Que pouvait donc proposer l'adaptation vidéoludique de la traversée de Moscou par le jeune Artyom ? Comment résoudrait-il la situation des "Noirs", menaçant VDNKh, la station où il vivait ? Aura-t-il à rencontrer le Gman pour traverser le temps et les époques ?
Tout d'abord, faut-il préciser que le jeu doit être impérativement joué en mode Ranger. Teinté d'un meilleur réalisme, les balles et les coups portés aux ennemis, qu'ils soient mutants ou humains, transpercent leur derme en un éclair. Par contre, Artyom risque aussi de manger les pissenlits par la racine s'il décide de se la jouer à la Call of Duty. Attention également aux munitions : le HUD étant absent, il faut compter précieusement les salves déployés et rationner son équipement en jouant la furtivité et ne tuant qu'en situation inévitable. Les armes de mêlée, dont le fabuleux couteau de lancer, jouissent donc d'une utilité extraordinaire : un jet digne d'un médaillé d'or aux Jeux Olympiques délivre bon nombre de situations embarrassantes. Par ailleurs, une fois la maîtrise de cette arme effectuée, nul besoin de gaspiller son temps à éprouver l'effroyable sensation des fusils d'assaut. D'une extrême mollesse, ils peuvent révéler votre position à l'ennemi, alertant lui-même les gardes postés ailleurs, ne laissant que la seule option de recharger le point de sauvegarde précédent. Car si les corridors blindés de caisses et autres palettes de bois permettent a priori de se dissimuler après une alerte ennemie, il faut être au courant du sixième sens des humains : le wallhack. Un seul poil de fesse dehors, et c'est la fête aux balles traçantes.

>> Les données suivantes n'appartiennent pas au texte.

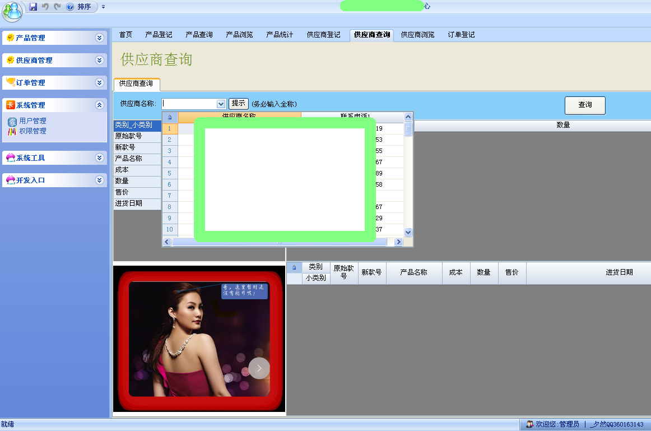Click the Redo arrow icon
This screenshot has width=651, height=431.
point(57,7)
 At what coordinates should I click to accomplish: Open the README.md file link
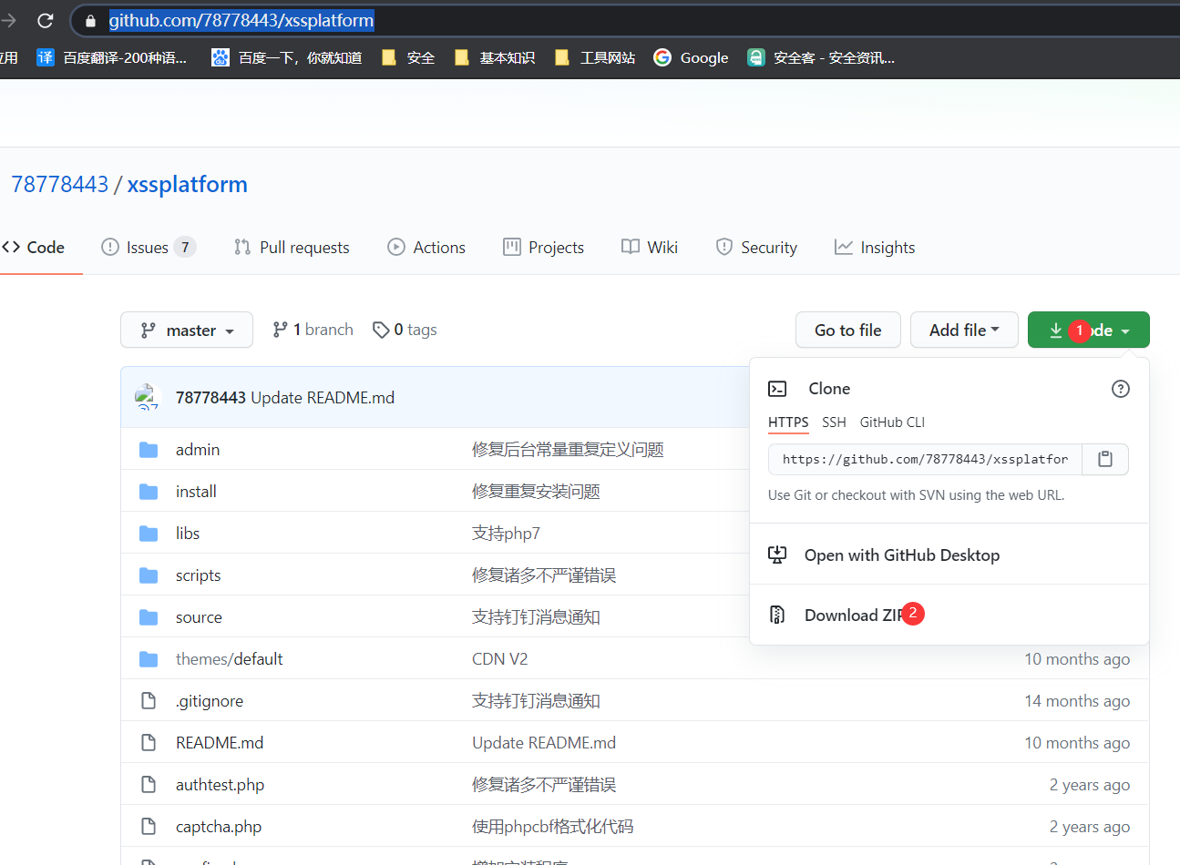tap(220, 742)
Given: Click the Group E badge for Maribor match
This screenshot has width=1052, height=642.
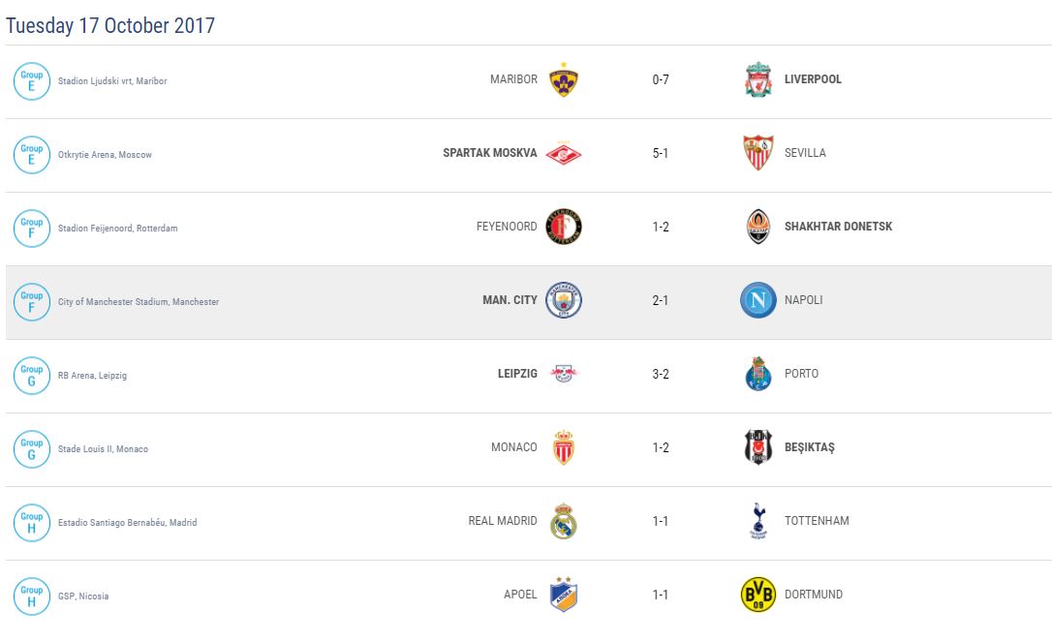Looking at the screenshot, I should (x=31, y=81).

Le level design ne procure pas beaucoup de variété : le métro ne peut pas soudainement devenir un vaste parking. Les couloirs se suivent et se ressemblent, seule la faction ennemie résidente change, du moins le ton de noir des fascistes. De même, les opérations à l'extérieur, malgré les risques encourus, apparaissent dirigistes, voire monotones. Un comble pour une visite dans un Moscou délabré.

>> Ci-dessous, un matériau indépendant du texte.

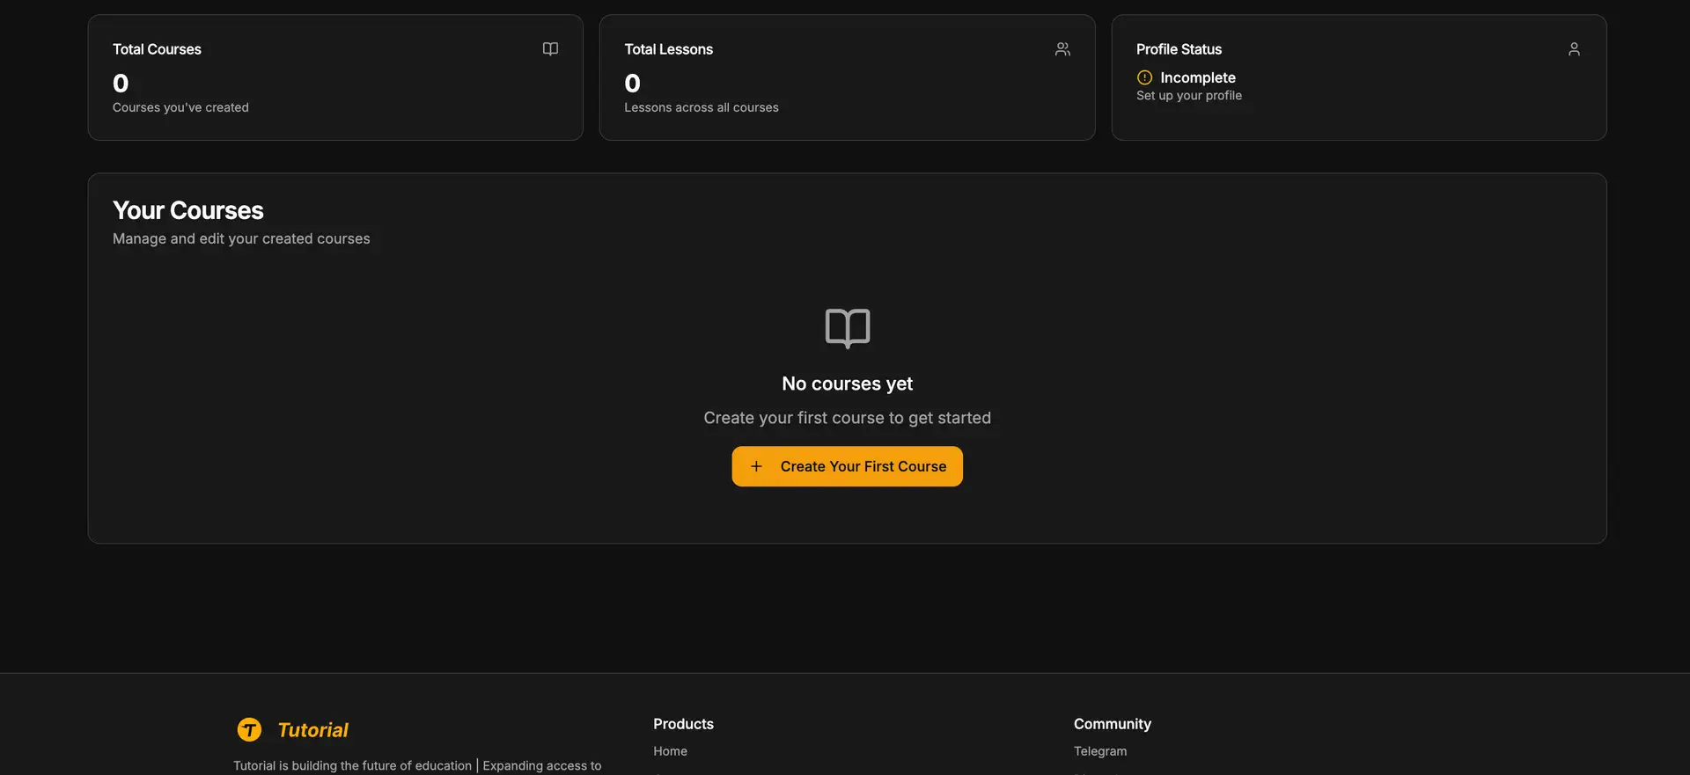This screenshot has height=775, width=1690.
Task: Click the 'No courses yet' message
Action: pyautogui.click(x=847, y=384)
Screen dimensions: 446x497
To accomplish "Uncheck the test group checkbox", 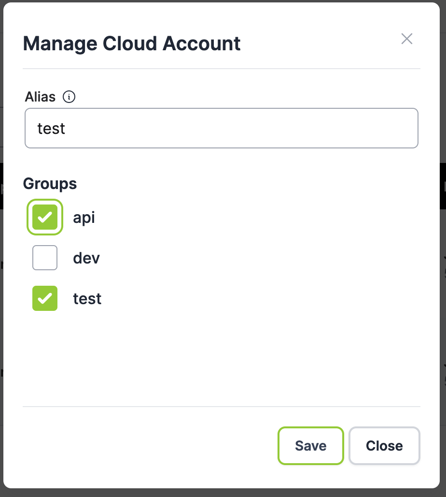I will (x=45, y=298).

Quant à la tonalité de l'adaptation, disons que le périple de Artyom ressemble ici à une boucherie des films hollywoodiens, non pas dans le compte des morts, mais dans la taille du scénario. Exit le trio infernal des stations néonazis de Tchekhovskaya, Pouchkinskaya et Tverskaya, oublié le casino de Kitaï-Gorod, scindée par deux gangs, adieu les révolutionnaires trotskistes de la Avtozavodskaya, dans la poubelle les abominations de Park Pobedy... Le circuit établi par Artyom dans le jeu vidéo semble fade et réducteur. Le personnage même ne se lie pas suffisamment avec les protagonistes comme Danila le brahmane, Uhlman, le commando du même âge que lui et Melnik, le colonel expérimenté. Seul Khan, le mystique voyageur, représente correctement, voire mieux par moments, l'image reçue à travers le livre de Glukhovsky. On aurait pu avoir des rôles féminins plus présents que les minces lignes dédiées par l'auteur original, que nenni.

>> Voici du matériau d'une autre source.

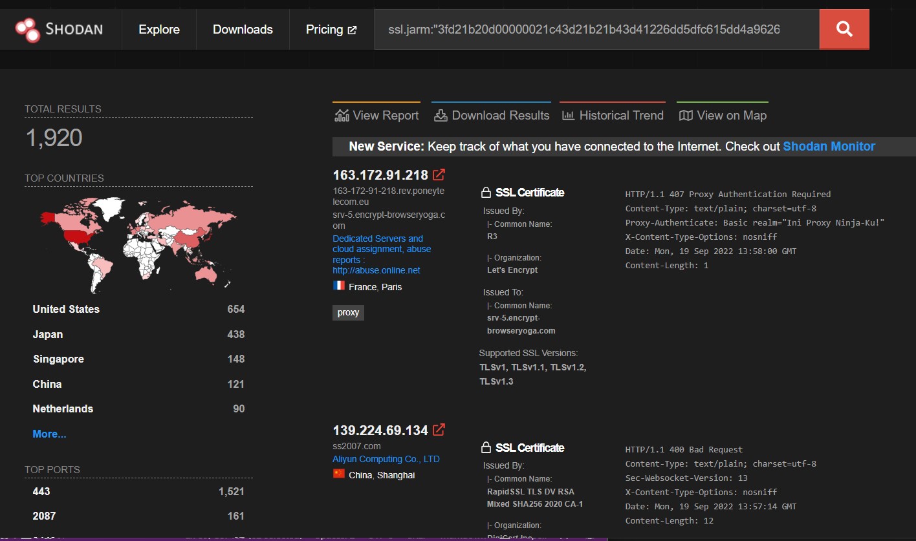
Task: Open the Shodan Monitor link
Action: tap(829, 146)
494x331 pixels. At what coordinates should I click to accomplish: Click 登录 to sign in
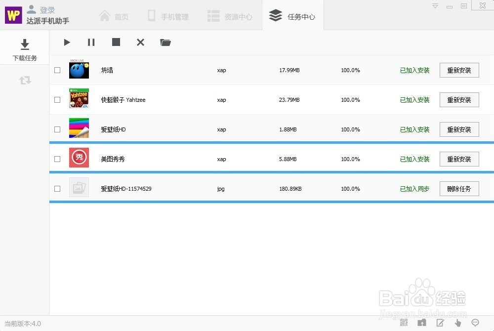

La plus grande horreur réside dans les visites à l'extérieur : tandis que l'œuvre manuscrite précise que les sorties ne s'effectuent que de nuit à cause de la mauvaise acuité visuelle des humains, ici, aucun pépin pour visiter les ruines moscovites en plein jour. Même les grands méchants loups néonazis ont installé un avant-poste sans être dérangés par la faune vorace ou les "Noirs", autant retirer le masque à gaz et faire des galipettes sur les toboggans encore en état.
Bien que Glukhovsky ait autorisé THQ à prendre des libertés sur Metro 2033, l'adaptation souffre de nombreux maux difficiles à gommer durant la partie : feeling des armes honteux, intelligence beaucoup trop artificielle, personnages revus ou totalement effacés... L'atroce atmosphère marquée par le livre laisse place à une intrigue tiède et peu mémorable en jeu vidéo. Une impression amère de l'expérience des réseaux souterrains de la capitale russe.